§ About this exercise: Print out the whole listing below exactly as it is written.
>>>>>
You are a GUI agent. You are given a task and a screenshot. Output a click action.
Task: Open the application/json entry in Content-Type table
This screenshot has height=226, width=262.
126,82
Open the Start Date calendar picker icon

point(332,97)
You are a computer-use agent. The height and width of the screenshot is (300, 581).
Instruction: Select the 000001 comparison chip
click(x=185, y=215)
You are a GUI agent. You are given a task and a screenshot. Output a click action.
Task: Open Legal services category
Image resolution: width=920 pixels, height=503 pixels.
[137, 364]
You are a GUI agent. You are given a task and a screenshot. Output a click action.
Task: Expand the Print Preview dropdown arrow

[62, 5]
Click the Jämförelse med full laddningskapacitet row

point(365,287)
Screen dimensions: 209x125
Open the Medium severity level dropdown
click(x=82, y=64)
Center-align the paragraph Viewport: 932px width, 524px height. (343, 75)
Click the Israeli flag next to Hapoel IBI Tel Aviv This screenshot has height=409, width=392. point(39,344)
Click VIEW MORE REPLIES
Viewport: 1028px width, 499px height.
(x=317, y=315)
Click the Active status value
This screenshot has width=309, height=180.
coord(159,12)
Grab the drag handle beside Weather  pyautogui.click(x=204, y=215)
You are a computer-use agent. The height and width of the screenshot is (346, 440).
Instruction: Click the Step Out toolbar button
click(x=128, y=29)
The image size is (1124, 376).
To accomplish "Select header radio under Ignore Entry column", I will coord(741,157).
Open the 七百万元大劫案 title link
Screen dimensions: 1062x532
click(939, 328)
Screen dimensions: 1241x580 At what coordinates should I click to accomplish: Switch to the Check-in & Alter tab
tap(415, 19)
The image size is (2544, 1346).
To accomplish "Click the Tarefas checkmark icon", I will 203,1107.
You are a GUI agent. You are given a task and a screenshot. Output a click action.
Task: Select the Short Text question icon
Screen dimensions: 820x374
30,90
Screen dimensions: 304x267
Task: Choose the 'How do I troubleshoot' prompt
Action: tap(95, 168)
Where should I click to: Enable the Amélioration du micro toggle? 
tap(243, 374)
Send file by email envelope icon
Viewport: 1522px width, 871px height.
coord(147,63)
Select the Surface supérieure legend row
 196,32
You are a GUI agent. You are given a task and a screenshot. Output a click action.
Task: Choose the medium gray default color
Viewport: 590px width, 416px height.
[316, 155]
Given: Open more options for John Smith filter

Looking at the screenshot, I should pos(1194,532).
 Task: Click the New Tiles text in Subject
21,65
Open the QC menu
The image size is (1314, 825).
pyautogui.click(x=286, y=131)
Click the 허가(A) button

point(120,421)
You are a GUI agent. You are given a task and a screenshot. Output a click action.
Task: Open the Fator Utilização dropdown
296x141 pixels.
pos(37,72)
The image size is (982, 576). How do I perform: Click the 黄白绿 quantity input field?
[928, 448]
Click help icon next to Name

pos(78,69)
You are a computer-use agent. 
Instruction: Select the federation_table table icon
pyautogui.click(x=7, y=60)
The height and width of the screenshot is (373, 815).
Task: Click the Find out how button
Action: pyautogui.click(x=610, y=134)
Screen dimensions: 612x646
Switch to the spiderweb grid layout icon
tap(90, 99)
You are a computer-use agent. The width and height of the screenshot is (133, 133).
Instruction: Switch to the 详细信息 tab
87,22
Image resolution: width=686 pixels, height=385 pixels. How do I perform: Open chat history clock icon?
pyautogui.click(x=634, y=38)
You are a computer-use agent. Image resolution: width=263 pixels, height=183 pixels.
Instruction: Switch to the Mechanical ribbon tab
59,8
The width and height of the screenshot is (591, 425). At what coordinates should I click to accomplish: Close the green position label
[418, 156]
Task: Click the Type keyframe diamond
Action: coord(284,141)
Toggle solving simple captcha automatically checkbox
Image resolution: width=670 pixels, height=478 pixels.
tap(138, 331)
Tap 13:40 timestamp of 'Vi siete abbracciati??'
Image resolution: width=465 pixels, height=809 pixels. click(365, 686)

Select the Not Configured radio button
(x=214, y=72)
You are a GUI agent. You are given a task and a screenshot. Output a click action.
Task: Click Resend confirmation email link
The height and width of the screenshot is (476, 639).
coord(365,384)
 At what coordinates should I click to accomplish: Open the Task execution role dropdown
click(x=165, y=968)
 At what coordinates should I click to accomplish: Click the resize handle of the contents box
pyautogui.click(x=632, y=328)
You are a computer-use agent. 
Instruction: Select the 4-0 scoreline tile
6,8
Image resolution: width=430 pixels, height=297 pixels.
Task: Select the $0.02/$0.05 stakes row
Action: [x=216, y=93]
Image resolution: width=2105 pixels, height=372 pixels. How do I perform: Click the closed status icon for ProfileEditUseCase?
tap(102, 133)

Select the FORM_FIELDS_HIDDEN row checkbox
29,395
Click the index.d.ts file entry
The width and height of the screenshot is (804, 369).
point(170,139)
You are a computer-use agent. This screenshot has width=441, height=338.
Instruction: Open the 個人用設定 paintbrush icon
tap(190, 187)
<<<<<
§ Solution for this task:
You are a GUI agent. You are given a task and a screenshot. Output a click action.
Task: Open the application/json entry in Content-Type table
This screenshot has height=226, width=262.
126,82
Open the Start Date calendar picker icon

point(332,97)
You are a computer-use agent. The height and width of the screenshot is (300, 581).
Instruction: Select the 000001 comparison chip
click(x=185, y=215)
You are a GUI agent. You are given a task and a screenshot. Output a click action.
Task: Open Legal services category
Image resolution: width=920 pixels, height=503 pixels.
[137, 364]
You are a GUI agent. You are given a task and a screenshot. Output a click action.
Task: Expand the Print Preview dropdown arrow

[62, 5]
Click the Jämförelse med full laddningskapacitet row

point(365,287)
Screen dimensions: 209x125
Open the Medium severity level dropdown
click(x=82, y=64)
Center-align the paragraph Viewport: 932px width, 524px height. (343, 75)
Click the Israeli flag next to Hapoel IBI Tel Aviv This screenshot has height=409, width=392. point(39,344)
Click VIEW MORE REPLIES
Viewport: 1028px width, 499px height.
(x=317, y=315)
Click the Active status value
This screenshot has width=309, height=180.
coord(159,12)
Grab the drag handle beside Weather  pyautogui.click(x=204, y=215)
You are a computer-use agent. The height and width of the screenshot is (346, 440).
Instruction: Click the Step Out toolbar button
click(x=128, y=29)
The image size is (1124, 376).
To accomplish "Select header radio under Ignore Entry column", I will coord(741,157).
Open the 七百万元大劫案 title link
Screen dimensions: 1062x532
click(939, 328)
Screen dimensions: 1241x580 At what coordinates should I click to accomplish: Switch to the Check-in & Alter tab
tap(415, 19)
The image size is (2544, 1346).
To accomplish "Click the Tarefas checkmark icon", I will 203,1107.
You are a GUI agent. You are given a task and a screenshot. Output a click action.
Task: Select the Short Text question icon
Screen dimensions: 820x374
30,90
Screen dimensions: 304x267
Task: Choose the 'How do I troubleshoot' prompt
Action: tap(95, 168)
Where should I click to: Enable the Amélioration du micro toggle? 
tap(243, 374)
Send file by email envelope icon
Viewport: 1522px width, 871px height.
coord(147,63)
Select the Surface supérieure legend row
 196,32
You are a GUI agent. You are given a task and a screenshot. Output a click action.
Task: Choose the medium gray default color
Viewport: 590px width, 416px height.
[316, 155]
Given: Open more options for John Smith filter

Looking at the screenshot, I should pos(1194,532).
 Task: Click the New Tiles text in Subject
21,65
Open the QC menu
The image size is (1314, 825).
pyautogui.click(x=286, y=131)
Click the 허가(A) button

point(120,421)
You are a GUI agent. You are given a task and a screenshot. Output a click action.
Task: Open the Fator Utilização dropdown
296x141 pixels.
pos(37,72)
The image size is (982, 576). How do I perform: Click the 黄白绿 quantity input field?
[928, 448]
Click help icon next to Name

pos(78,69)
You are a computer-use agent. 
Instruction: Select the federation_table table icon
pyautogui.click(x=7, y=60)
The height and width of the screenshot is (373, 815).
Task: Click the Find out how button
Action: pyautogui.click(x=610, y=134)
Screen dimensions: 612x646
Switch to the spiderweb grid layout icon
tap(90, 99)
You are a computer-use agent. The width and height of the screenshot is (133, 133).
Instruction: Switch to the 详细信息 tab
87,22
Image resolution: width=686 pixels, height=385 pixels. How do I perform: Open chat history clock icon?
pyautogui.click(x=634, y=38)
You are a computer-use agent. Image resolution: width=263 pixels, height=183 pixels.
Instruction: Switch to the Mechanical ribbon tab
59,8
The width and height of the screenshot is (591, 425). At what coordinates should I click to accomplish: Close the green position label
[418, 156]
Task: Click the Type keyframe diamond
Action: coord(284,141)
Toggle solving simple captcha automatically checkbox
Image resolution: width=670 pixels, height=478 pixels.
tap(138, 331)
Tap 13:40 timestamp of 'Vi siete abbracciati??'
Image resolution: width=465 pixels, height=809 pixels. click(365, 686)

Select the Not Configured radio button
(x=214, y=72)
You are a GUI agent. You are given a task and a screenshot. Output a click action.
Task: Click Resend confirmation email link
The height and width of the screenshot is (476, 639).
coord(365,384)
 At what coordinates should I click to accomplish: Open the Task execution role dropdown
click(x=165, y=968)
 At what coordinates should I click to accomplish: Click the resize handle of the contents box
pyautogui.click(x=632, y=328)
You are a computer-use agent. 
Instruction: Select the 4-0 scoreline tile
6,8
Image resolution: width=430 pixels, height=297 pixels.
Task: Select the $0.02/$0.05 stakes row
Action: [x=216, y=93]
Image resolution: width=2105 pixels, height=372 pixels. How do I perform: Click the closed status icon for ProfileEditUseCase?
tap(102, 133)

Select the FORM_FIELDS_HIDDEN row checkbox
29,395
Click the index.d.ts file entry
The width and height of the screenshot is (804, 369).
point(170,139)
You are a computer-use agent. This screenshot has width=441, height=338.
Instruction: Open the 個人用設定 paintbrush icon
tap(190, 187)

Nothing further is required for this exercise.